Altinity / clickhouse-backup

Tool for easy backup and restore for ClickHouse® using object storage for backup files.
https://altinity.com
Other
1.29k stars 227 forks source link

Add to documentation difference between download/upload_concurrency ans s3/ftp concurrency #387

Closed vanyasvl closed 2 years ago

vanyasvl commented 2 years ago

Hello. Clickhouse-backup has options download_concurrency/upload_concurrency in the general section and concurrency in the s3 section. What the difference? Should thy match?

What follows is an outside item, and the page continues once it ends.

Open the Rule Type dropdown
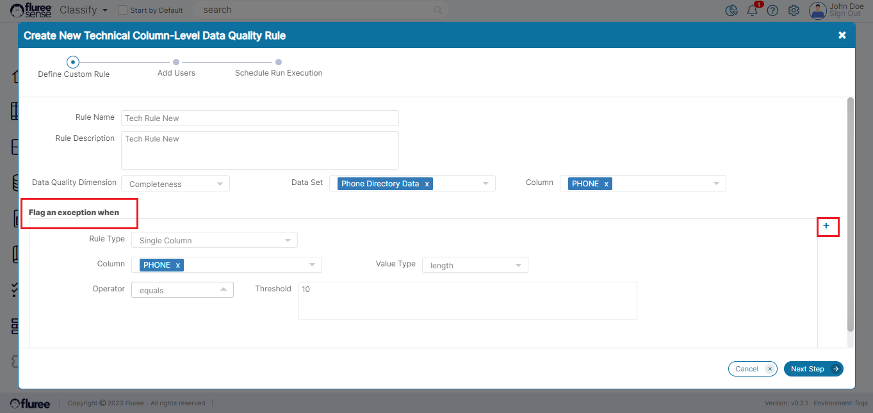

If I set upload_concurrency to 10 and s3 concurrency to 1, how many uploads will be in parallel, 1 or 10?

Thanks

Slach commented 2 years ago

upload_concurrency / download concurrency define how much parallel download / upload go-routines will start independent of remote storage type. on 1.3.0 it mean how much parallel data parts will upload

concurrency in s3 section mean how much concurrent upload stream will run during multipart upload in each upload go-routine

high S3_CONCURRENCY + high S3_PART_SIZE will allocate high memory for buffers inside AWS golang SDK

Slach commented 2 years ago

If I set upload_concurrency to 10 and s3 concurrency to 1, how many uploads will be in parallel, 1 or 10? 10 parallel uploads, and each upload will restrict on S3 as only one multipart upload stream

moreover, I recommends to use compression_type: tar to avoid allocate high CPU usage

vanyasvl commented 2 years ago

Thanks. So what is the correct way to increase upload speed, and not to use too much memory? In 1.3.0. with upload_concurrency 10 and s3 concurrency 1 it's even not enough 64Gb ram on server. With upload_concurrency 5 and s3 concurrency 1 clickhouse-backup utilize about 40Gb ram. We use part_size 1gb and max_file_size 1gb too. So may be better to decrease part_size to 100m and set s3 concurrency to 10?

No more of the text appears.